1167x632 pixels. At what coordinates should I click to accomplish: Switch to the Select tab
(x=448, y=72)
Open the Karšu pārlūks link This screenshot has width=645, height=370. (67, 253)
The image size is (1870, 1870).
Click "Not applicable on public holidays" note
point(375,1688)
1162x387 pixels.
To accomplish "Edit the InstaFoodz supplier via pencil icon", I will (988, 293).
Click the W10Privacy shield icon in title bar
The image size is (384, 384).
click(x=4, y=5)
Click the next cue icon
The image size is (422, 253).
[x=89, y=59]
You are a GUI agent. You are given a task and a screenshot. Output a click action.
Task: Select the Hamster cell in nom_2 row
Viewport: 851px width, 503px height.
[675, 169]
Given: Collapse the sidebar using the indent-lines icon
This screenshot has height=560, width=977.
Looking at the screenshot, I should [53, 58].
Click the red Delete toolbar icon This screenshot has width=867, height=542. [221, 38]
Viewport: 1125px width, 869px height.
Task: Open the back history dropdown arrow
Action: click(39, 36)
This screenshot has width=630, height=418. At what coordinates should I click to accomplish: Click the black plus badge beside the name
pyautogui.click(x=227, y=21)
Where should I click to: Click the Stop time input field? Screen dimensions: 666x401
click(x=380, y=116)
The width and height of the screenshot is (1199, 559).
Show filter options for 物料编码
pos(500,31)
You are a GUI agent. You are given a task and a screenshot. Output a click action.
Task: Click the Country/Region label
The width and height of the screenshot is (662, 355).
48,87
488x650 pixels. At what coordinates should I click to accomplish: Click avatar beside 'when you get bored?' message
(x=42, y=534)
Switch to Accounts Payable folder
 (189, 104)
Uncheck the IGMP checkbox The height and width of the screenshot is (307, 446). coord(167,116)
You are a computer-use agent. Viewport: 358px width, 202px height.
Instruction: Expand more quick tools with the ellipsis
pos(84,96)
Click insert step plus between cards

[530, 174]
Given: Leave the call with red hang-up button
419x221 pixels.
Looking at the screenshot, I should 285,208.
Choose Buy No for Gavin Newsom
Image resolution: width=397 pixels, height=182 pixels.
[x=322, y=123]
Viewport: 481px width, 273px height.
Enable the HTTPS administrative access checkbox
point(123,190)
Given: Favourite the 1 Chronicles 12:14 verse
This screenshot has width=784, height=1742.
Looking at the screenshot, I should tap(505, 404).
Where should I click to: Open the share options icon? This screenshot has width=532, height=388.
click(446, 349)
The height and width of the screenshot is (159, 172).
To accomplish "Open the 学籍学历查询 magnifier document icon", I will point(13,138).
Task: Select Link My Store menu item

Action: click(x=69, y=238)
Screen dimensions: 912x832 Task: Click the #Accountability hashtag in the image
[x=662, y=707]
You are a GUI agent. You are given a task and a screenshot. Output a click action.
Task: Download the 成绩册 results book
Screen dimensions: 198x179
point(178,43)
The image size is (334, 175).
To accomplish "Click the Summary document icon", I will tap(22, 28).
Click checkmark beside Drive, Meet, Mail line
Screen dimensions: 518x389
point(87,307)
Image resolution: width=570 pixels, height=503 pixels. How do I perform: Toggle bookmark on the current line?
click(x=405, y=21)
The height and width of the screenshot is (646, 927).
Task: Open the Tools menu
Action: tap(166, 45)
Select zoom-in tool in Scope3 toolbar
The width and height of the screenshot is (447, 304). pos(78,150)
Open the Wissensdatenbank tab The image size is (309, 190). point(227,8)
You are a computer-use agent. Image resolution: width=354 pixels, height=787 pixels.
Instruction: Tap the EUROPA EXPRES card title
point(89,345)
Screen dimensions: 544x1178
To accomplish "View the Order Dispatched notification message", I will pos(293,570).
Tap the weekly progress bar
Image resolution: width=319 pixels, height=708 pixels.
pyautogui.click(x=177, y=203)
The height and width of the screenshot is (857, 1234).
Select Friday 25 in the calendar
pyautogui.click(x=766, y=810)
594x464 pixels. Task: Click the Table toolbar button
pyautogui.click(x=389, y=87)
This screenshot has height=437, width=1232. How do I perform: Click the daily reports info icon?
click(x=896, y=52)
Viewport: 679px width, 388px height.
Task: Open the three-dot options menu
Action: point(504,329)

### TASK PROMPT
The task calls for all the records above to be repeated exactly.

### ANSWER SPACE
1167x632 pixels. At what coordinates should I click to accomplish: Switch to the Select tab
(x=448, y=72)
Open the Karšu pārlūks link This screenshot has width=645, height=370. (67, 253)
The image size is (1870, 1870).
Click "Not applicable on public holidays" note
point(375,1688)
1162x387 pixels.
To accomplish "Edit the InstaFoodz supplier via pencil icon", I will (988, 293).
Click the W10Privacy shield icon in title bar
The image size is (384, 384).
click(x=4, y=5)
Click the next cue icon
The image size is (422, 253).
[x=89, y=59]
You are a GUI agent. You are given a task and a screenshot. Output a click action.
Task: Select the Hamster cell in nom_2 row
Viewport: 851px width, 503px height.
[675, 169]
Given: Collapse the sidebar using the indent-lines icon
This screenshot has height=560, width=977.
Looking at the screenshot, I should [53, 58].
Click the red Delete toolbar icon This screenshot has width=867, height=542. [221, 38]
Viewport: 1125px width, 869px height.
Task: Open the back history dropdown arrow
Action: click(39, 36)
This screenshot has width=630, height=418. At what coordinates should I click to accomplish: Click the black plus badge beside the name
pyautogui.click(x=227, y=21)
Where should I click to: Click the Stop time input field? Screen dimensions: 666x401
click(x=380, y=116)
The width and height of the screenshot is (1199, 559).
Show filter options for 物料编码
pos(500,31)
You are a GUI agent. You are given a task and a screenshot. Output a click action.
Task: Click the Country/Region label
The width and height of the screenshot is (662, 355).
48,87
488x650 pixels. At what coordinates should I click to accomplish: Click avatar beside 'when you get bored?' message
(x=42, y=534)
Switch to Accounts Payable folder
 (189, 104)
Uncheck the IGMP checkbox The height and width of the screenshot is (307, 446). coord(167,116)
You are a computer-use agent. Viewport: 358px width, 202px height.
Instruction: Expand more quick tools with the ellipsis
pos(84,96)
Click insert step plus between cards

[530, 174]
Given: Leave the call with red hang-up button
419x221 pixels.
Looking at the screenshot, I should 285,208.
Choose Buy No for Gavin Newsom
Image resolution: width=397 pixels, height=182 pixels.
[x=322, y=123]
Viewport: 481px width, 273px height.
Enable the HTTPS administrative access checkbox
point(123,190)
Given: Favourite the 1 Chronicles 12:14 verse
This screenshot has width=784, height=1742.
Looking at the screenshot, I should tap(505, 404).
Where should I click to: Open the share options icon? This screenshot has width=532, height=388.
click(446, 349)
The height and width of the screenshot is (159, 172).
To accomplish "Open the 学籍学历查询 magnifier document icon", I will point(13,138).
Task: Select Link My Store menu item

Action: click(x=69, y=238)
Screen dimensions: 912x832 Task: Click the #Accountability hashtag in the image
[x=662, y=707]
You are a GUI agent. You are given a task and a screenshot. Output a click action.
Task: Download the 成绩册 results book
Screen dimensions: 198x179
point(178,43)
The image size is (334, 175).
To accomplish "Click the Summary document icon", I will tap(22, 28).
Click checkmark beside Drive, Meet, Mail line
Screen dimensions: 518x389
point(87,307)
Image resolution: width=570 pixels, height=503 pixels. How do I perform: Toggle bookmark on the current line?
click(x=405, y=21)
The height and width of the screenshot is (646, 927).
Task: Open the Tools menu
Action: tap(166, 45)
Select zoom-in tool in Scope3 toolbar
The width and height of the screenshot is (447, 304). pos(78,150)
Open the Wissensdatenbank tab The image size is (309, 190). point(227,8)
You are a computer-use agent. Image resolution: width=354 pixels, height=787 pixels.
Instruction: Tap the EUROPA EXPRES card title
point(89,345)
Screen dimensions: 544x1178
To accomplish "View the Order Dispatched notification message", I will pos(293,570).
Tap the weekly progress bar
Image resolution: width=319 pixels, height=708 pixels.
pyautogui.click(x=177, y=203)
The height and width of the screenshot is (857, 1234).
Select Friday 25 in the calendar
pyautogui.click(x=766, y=810)
594x464 pixels. Task: Click the Table toolbar button
pyautogui.click(x=389, y=87)
This screenshot has height=437, width=1232. How do I perform: Click the daily reports info icon?
click(x=896, y=52)
Viewport: 679px width, 388px height.
Task: Open the three-dot options menu
Action: point(504,329)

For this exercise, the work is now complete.